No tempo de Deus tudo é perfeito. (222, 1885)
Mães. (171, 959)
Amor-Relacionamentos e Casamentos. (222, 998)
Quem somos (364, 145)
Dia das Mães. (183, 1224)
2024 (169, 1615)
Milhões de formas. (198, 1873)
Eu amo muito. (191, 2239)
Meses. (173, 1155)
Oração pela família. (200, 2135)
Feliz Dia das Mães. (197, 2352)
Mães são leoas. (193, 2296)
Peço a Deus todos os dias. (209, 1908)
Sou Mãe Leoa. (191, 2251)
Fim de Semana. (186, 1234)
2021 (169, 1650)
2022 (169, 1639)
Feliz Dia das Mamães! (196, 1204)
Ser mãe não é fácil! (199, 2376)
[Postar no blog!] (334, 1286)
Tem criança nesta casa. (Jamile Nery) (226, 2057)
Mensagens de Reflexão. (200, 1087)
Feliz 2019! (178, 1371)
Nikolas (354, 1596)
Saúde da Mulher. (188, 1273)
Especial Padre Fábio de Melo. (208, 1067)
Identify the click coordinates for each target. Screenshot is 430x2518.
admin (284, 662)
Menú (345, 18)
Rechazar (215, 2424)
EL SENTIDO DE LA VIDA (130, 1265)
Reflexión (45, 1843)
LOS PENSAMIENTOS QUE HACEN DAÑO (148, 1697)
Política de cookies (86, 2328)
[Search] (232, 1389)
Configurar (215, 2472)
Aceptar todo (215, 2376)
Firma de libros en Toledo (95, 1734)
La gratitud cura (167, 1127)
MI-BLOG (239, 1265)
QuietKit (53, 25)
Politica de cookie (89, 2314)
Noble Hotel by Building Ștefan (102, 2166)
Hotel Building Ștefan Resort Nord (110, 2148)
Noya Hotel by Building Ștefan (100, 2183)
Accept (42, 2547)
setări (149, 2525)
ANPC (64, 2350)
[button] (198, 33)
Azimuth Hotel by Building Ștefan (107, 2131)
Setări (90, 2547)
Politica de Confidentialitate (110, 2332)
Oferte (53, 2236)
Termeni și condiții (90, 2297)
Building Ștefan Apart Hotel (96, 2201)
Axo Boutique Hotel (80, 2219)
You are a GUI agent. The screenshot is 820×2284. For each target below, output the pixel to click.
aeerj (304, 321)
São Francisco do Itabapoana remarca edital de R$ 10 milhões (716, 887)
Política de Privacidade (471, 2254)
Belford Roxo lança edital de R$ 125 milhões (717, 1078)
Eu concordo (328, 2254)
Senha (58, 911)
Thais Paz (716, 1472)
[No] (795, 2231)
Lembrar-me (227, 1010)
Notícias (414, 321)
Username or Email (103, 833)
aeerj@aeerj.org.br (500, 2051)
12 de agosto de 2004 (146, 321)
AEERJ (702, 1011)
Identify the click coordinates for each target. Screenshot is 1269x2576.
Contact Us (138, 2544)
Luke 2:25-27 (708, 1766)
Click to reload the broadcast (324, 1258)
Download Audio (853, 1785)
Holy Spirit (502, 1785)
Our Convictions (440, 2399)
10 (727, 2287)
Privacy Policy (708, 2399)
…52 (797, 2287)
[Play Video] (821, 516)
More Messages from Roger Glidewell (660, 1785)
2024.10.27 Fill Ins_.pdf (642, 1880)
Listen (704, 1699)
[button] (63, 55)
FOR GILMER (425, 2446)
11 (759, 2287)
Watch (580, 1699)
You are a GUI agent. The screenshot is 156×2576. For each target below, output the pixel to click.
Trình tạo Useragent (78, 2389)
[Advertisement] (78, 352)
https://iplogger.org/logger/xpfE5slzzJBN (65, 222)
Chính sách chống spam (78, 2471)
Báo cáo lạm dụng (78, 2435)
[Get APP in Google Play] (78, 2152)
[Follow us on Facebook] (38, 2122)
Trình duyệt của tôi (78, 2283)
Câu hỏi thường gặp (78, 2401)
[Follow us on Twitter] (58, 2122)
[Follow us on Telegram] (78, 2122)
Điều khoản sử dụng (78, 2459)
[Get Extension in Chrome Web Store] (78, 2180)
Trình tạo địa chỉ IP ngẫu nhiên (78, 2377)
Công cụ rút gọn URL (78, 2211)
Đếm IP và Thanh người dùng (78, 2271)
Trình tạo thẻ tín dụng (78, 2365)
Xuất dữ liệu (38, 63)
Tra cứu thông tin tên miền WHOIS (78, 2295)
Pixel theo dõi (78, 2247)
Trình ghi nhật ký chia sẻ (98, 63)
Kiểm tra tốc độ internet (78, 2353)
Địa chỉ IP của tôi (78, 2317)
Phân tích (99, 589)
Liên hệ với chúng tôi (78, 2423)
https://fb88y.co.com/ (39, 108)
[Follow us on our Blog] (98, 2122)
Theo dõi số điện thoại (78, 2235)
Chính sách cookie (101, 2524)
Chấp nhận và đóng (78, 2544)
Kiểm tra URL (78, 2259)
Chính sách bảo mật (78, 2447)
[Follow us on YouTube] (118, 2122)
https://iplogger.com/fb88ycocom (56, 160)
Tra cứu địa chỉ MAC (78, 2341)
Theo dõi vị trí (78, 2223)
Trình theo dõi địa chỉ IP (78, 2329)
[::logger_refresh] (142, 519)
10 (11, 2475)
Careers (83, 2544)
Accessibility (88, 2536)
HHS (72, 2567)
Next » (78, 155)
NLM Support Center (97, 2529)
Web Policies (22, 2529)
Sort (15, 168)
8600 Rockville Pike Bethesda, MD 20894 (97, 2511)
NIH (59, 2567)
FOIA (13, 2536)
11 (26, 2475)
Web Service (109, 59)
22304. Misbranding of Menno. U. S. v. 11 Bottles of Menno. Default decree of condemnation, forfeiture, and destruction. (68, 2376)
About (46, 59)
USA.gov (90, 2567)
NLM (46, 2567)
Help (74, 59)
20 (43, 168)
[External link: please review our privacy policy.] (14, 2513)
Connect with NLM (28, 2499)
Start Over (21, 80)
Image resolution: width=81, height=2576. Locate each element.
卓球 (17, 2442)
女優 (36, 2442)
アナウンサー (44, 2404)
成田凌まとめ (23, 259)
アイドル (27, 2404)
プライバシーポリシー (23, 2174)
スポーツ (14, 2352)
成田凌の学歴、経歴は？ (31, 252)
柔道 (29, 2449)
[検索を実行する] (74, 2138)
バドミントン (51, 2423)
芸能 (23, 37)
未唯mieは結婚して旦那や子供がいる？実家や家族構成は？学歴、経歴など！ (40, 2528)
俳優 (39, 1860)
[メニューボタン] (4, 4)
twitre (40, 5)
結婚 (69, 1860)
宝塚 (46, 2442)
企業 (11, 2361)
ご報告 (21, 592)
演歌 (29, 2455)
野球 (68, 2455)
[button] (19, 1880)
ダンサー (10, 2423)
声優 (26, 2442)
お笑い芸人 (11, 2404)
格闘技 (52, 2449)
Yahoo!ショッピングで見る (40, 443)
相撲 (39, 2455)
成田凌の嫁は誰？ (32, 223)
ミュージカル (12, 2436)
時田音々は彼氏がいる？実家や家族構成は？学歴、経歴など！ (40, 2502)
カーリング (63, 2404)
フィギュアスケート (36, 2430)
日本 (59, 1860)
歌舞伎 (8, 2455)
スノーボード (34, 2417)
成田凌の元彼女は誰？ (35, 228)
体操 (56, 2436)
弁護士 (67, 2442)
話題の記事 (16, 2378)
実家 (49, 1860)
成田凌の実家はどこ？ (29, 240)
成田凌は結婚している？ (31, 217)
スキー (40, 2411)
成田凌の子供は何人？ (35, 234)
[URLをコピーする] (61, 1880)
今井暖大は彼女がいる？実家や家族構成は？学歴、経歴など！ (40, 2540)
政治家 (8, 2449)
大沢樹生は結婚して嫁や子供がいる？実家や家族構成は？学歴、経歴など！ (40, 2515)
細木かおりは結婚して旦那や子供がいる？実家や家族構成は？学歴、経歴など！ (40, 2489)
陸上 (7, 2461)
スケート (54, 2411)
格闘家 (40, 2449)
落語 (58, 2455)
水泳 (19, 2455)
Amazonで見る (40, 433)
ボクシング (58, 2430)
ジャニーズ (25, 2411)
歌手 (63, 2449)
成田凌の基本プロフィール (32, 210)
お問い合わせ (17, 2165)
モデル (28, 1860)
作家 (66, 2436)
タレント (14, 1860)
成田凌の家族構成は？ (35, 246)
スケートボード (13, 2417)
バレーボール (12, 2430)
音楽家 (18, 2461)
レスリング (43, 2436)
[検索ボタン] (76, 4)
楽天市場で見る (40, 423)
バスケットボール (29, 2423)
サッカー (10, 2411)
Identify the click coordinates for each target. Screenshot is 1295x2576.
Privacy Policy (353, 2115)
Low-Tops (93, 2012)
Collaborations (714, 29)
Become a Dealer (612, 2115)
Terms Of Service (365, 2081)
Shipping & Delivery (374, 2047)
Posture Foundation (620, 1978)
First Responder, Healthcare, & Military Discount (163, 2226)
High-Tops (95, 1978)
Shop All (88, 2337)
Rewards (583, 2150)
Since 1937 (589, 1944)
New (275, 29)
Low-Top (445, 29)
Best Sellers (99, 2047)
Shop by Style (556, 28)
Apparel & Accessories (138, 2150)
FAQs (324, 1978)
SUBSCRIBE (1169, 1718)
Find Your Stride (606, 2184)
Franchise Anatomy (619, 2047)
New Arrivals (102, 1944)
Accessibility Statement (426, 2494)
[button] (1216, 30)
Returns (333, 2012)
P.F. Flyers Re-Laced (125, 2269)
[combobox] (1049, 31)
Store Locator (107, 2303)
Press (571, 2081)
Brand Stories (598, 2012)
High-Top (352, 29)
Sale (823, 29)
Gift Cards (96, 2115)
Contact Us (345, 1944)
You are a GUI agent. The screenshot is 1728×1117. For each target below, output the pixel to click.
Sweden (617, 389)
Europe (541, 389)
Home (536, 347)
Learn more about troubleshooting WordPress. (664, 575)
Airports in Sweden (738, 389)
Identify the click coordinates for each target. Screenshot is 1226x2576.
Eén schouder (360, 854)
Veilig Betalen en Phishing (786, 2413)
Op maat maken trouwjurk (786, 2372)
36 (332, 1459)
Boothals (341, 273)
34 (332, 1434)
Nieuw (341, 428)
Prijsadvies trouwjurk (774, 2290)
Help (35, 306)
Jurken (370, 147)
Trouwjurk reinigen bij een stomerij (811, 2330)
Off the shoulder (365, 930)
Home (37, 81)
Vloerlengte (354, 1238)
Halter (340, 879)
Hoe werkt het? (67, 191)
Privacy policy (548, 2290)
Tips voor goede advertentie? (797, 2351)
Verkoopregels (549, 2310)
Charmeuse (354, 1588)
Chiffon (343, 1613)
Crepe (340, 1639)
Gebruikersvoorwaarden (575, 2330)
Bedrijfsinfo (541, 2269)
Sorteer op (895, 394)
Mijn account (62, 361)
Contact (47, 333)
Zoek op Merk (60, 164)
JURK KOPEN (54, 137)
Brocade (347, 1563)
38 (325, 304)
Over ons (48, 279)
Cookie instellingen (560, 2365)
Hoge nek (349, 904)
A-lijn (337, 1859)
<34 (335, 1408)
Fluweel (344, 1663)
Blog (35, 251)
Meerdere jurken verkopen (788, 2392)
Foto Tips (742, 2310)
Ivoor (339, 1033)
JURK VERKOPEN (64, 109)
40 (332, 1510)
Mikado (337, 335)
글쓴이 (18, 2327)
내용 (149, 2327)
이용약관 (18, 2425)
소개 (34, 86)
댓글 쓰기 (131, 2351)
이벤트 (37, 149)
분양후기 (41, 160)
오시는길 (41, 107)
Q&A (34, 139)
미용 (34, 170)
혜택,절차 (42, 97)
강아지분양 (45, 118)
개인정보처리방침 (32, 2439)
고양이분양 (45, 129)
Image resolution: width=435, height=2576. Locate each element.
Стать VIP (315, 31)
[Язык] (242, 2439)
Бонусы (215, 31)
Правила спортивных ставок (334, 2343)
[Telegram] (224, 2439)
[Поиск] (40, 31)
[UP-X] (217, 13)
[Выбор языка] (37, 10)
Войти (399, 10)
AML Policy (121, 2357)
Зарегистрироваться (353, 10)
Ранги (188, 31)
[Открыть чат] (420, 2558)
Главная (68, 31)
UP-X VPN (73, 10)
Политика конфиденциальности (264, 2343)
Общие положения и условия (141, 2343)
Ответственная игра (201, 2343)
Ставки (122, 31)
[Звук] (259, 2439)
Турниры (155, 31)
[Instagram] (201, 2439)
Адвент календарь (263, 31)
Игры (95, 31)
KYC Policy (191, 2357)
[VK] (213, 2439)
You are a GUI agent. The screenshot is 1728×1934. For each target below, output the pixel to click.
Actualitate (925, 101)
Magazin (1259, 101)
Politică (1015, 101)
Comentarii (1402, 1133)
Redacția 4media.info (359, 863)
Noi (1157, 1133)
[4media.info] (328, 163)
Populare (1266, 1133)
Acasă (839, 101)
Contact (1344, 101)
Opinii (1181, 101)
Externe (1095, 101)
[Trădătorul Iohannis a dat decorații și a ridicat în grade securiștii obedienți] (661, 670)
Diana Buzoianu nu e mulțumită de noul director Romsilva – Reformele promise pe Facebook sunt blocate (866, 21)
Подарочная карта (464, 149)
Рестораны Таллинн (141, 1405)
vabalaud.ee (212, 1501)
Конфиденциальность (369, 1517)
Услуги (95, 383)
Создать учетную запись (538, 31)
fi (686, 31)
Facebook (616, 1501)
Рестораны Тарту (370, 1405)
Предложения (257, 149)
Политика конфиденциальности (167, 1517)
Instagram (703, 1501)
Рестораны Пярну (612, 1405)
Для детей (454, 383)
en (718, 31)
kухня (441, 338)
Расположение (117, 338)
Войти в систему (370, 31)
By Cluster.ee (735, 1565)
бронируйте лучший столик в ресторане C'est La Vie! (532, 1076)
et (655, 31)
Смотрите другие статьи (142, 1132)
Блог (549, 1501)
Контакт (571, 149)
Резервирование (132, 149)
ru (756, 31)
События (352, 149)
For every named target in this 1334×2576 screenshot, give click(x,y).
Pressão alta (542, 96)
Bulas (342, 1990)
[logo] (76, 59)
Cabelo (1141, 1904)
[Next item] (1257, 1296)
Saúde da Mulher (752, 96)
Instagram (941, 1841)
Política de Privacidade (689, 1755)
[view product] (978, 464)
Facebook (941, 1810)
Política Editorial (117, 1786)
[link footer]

----

*DIRECTIONS:* Up to and including the line with "2022 (169, 1639)", please return the records exactly, beginning from their first line.

*EXERCISE SOLUTION:*
No tempo de Deus tudo é perfeito. (222, 1885)
Mães. (171, 959)
Amor-Relacionamentos e Casamentos. (222, 998)
Quem somos (364, 145)
Dia das Mães. (183, 1224)
2024 (169, 1615)
Milhões de formas. (198, 1873)
Eu amo muito. (191, 2239)
Meses. (173, 1155)
Oração pela família. (200, 2135)
Feliz Dia das Mães. (197, 2352)
Mães são leoas. (193, 2296)
Peço a Deus todos os dias. (209, 1908)
Sou Mãe Leoa. (191, 2251)
Fim de Semana. (186, 1234)
2021 (169, 1650)
2022 (169, 1639)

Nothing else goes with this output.